REQUIREMENT → Take every line from the records below that includes the word "computer".

━━ INFORMATION PROVIDED

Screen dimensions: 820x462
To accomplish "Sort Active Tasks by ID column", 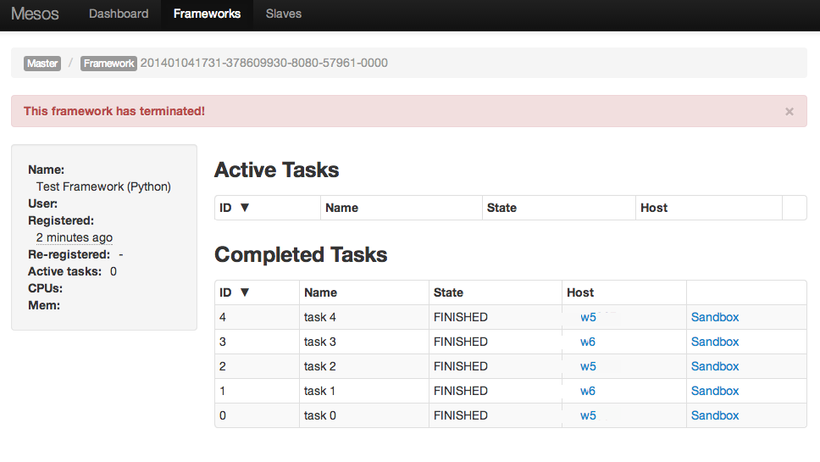I will [235, 208].
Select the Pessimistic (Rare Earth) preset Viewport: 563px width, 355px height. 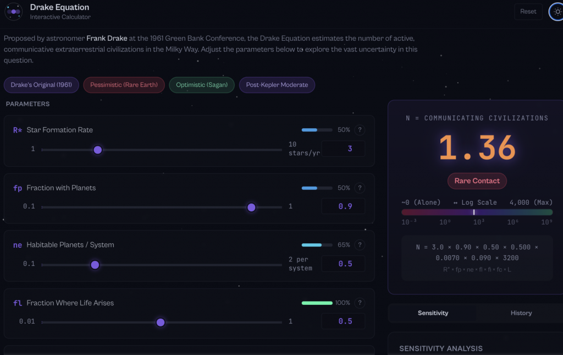coord(124,85)
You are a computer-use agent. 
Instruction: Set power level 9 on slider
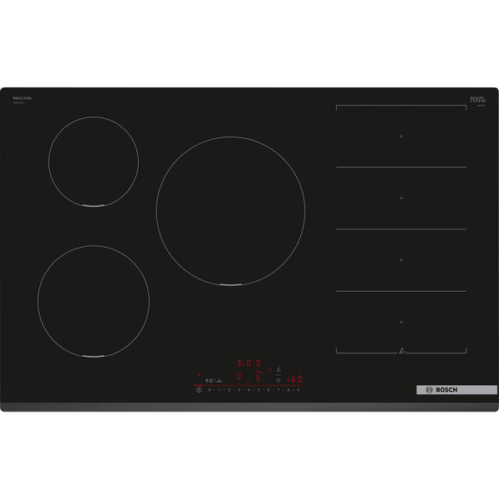click(298, 390)
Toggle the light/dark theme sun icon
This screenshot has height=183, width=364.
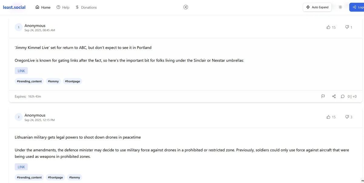click(x=340, y=7)
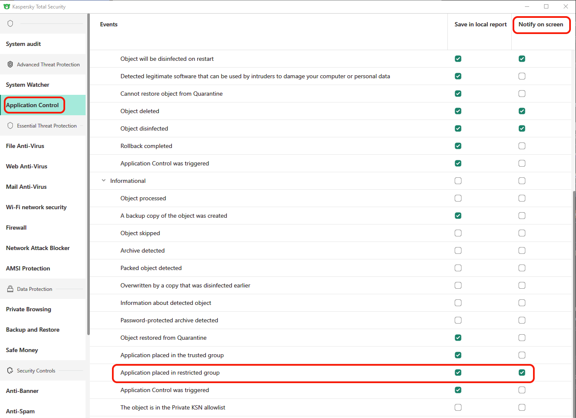Image resolution: width=576 pixels, height=418 pixels.
Task: Uncheck local report for Object deleted
Action: coord(458,111)
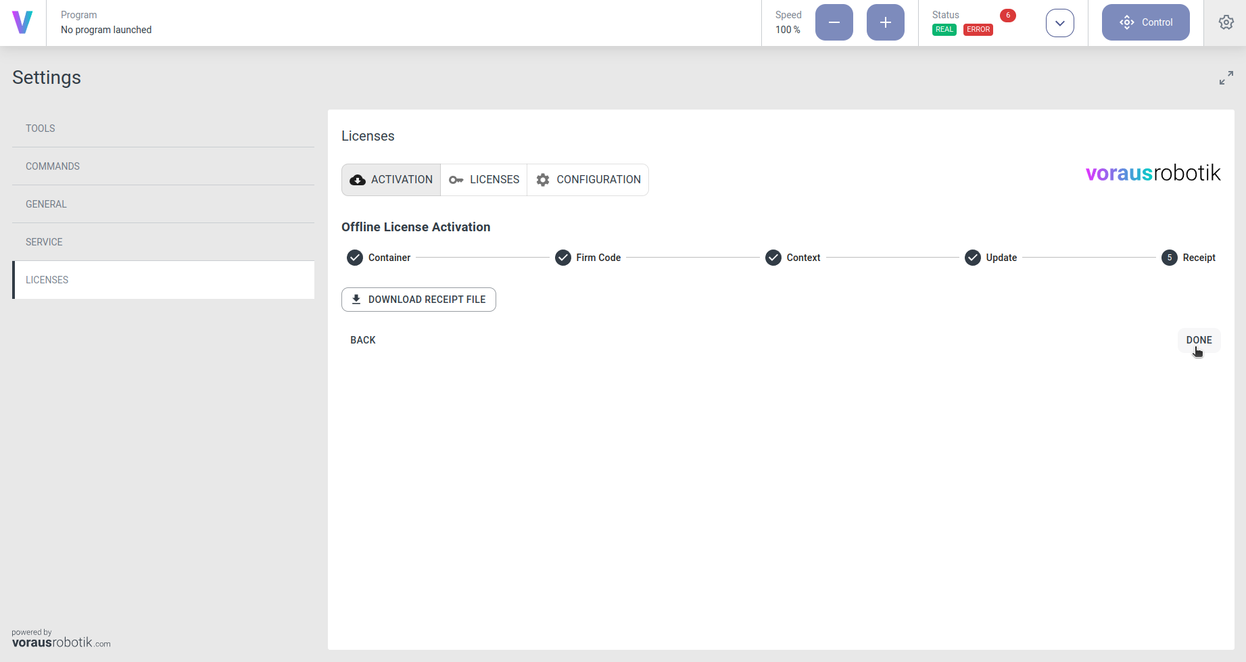Switch to the Licenses tab

click(x=484, y=180)
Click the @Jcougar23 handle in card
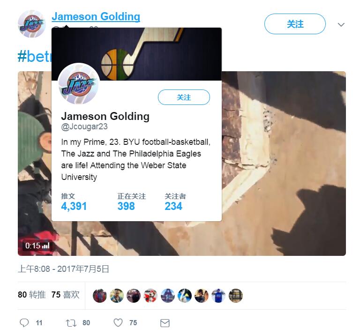The width and height of the screenshot is (360, 336). [x=84, y=127]
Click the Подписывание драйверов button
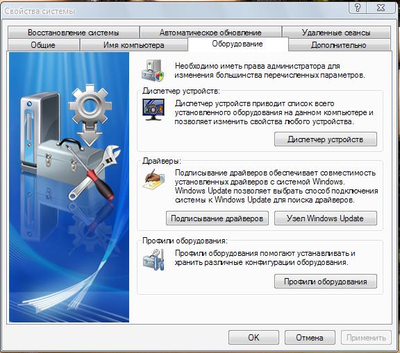This screenshot has height=353, width=400. (217, 218)
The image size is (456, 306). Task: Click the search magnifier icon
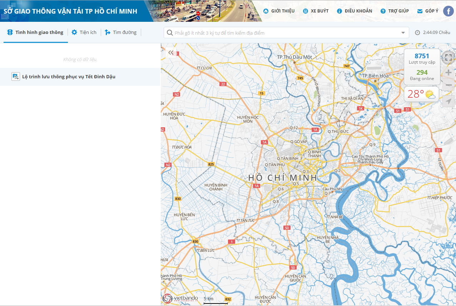point(170,33)
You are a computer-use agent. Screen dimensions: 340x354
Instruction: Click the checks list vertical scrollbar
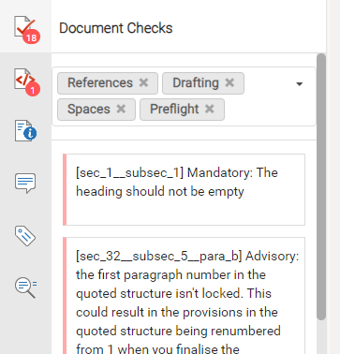pos(321,186)
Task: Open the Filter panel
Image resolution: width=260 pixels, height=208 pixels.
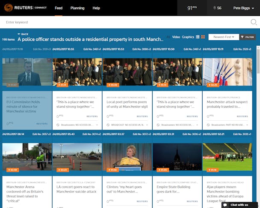Action: coord(247,37)
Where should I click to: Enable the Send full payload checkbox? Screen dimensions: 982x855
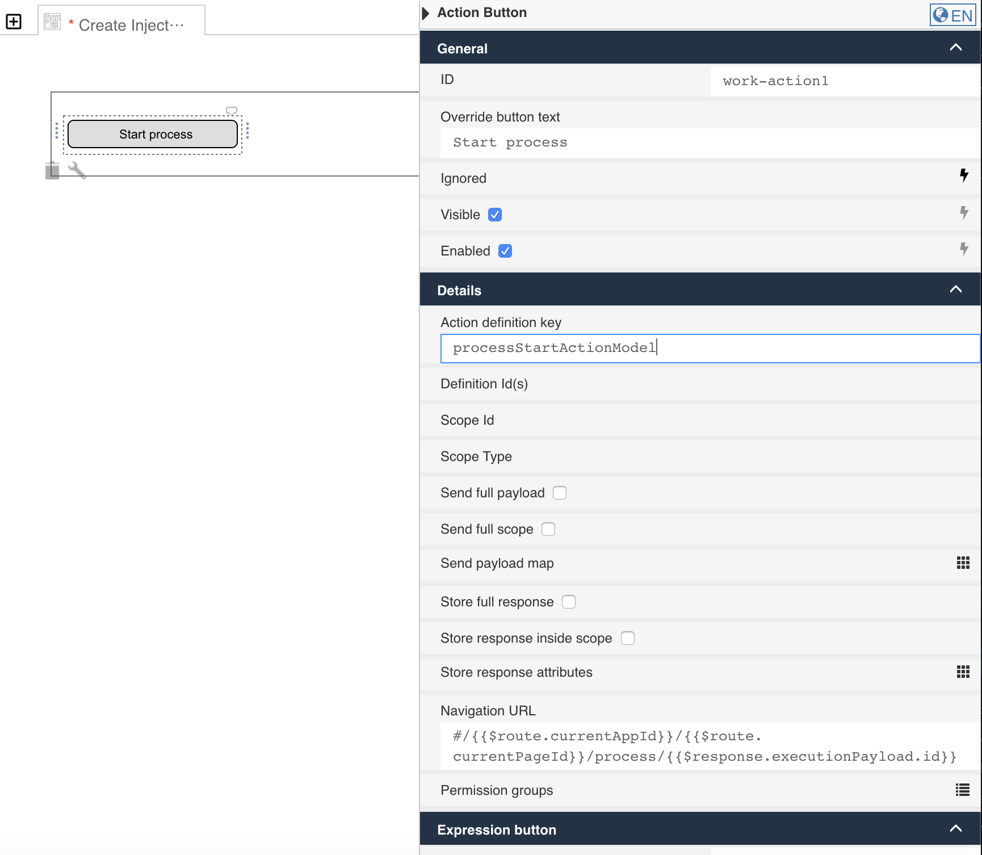[560, 493]
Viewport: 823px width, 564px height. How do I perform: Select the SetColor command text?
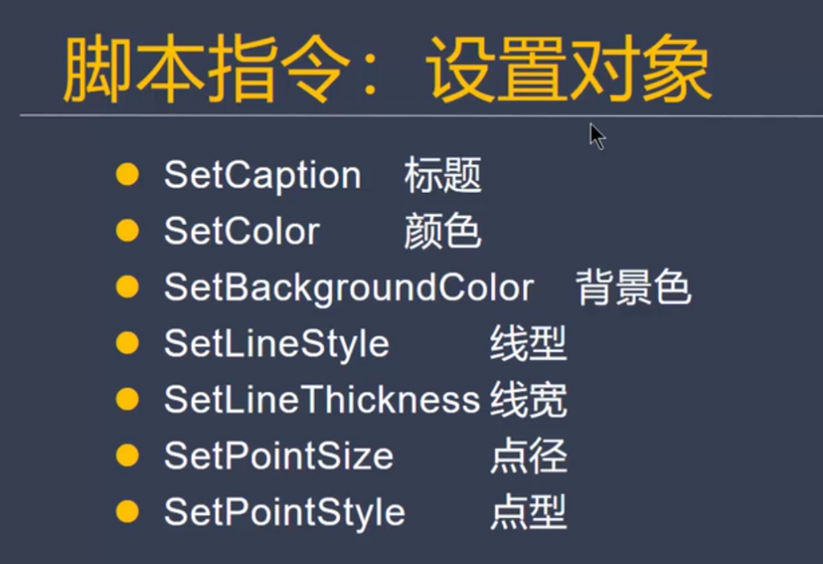(x=242, y=232)
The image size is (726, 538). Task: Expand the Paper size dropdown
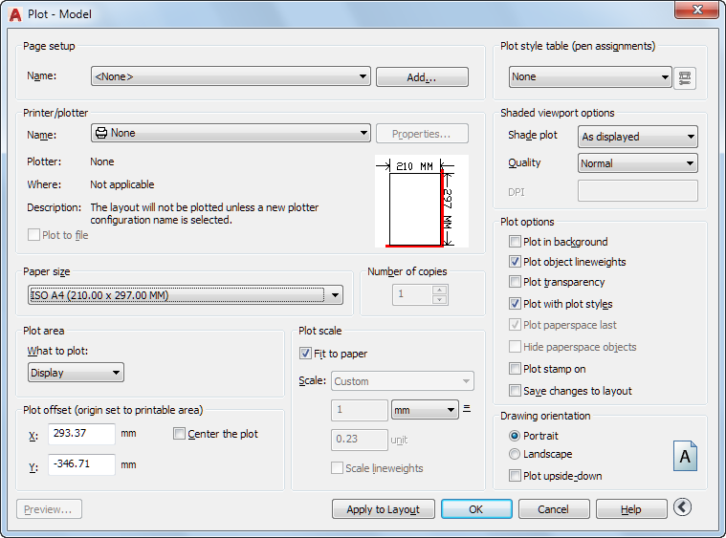coord(186,295)
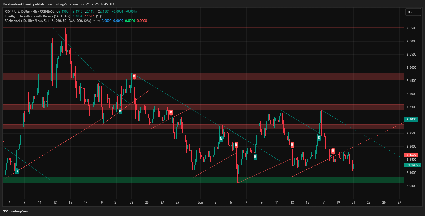The image size is (425, 216).
Task: Click the 01:14:56 candle countdown label
Action: point(413,165)
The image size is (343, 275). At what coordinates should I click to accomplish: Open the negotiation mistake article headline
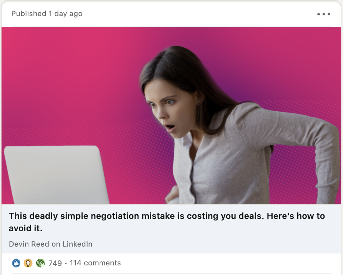[167, 222]
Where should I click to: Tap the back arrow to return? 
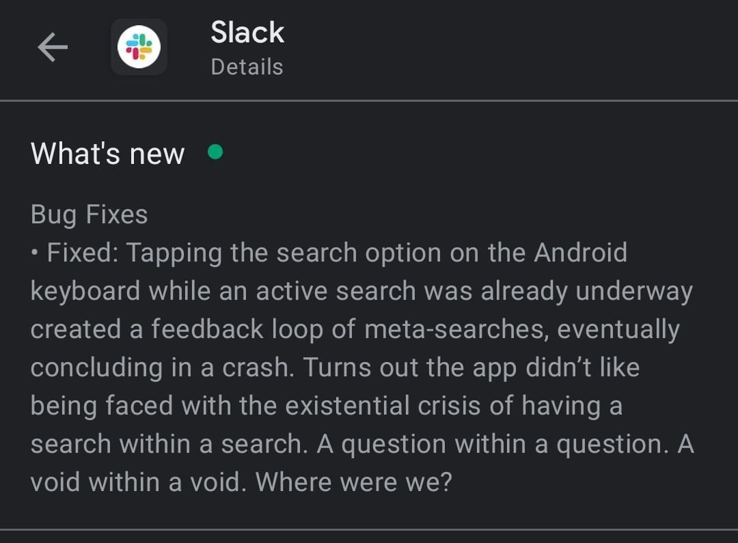53,46
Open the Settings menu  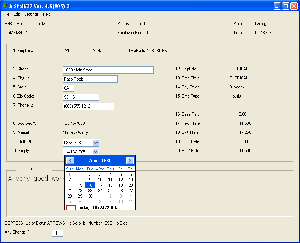pos(32,14)
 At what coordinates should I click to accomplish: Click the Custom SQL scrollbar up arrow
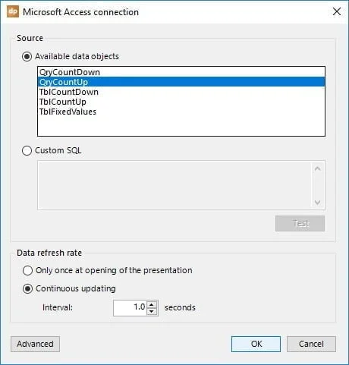pos(318,168)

━━━━

RESULT OF THIS TASK →
You are a computer-use agent. 
You are a computer-use agent. Screen dimensions: 340x354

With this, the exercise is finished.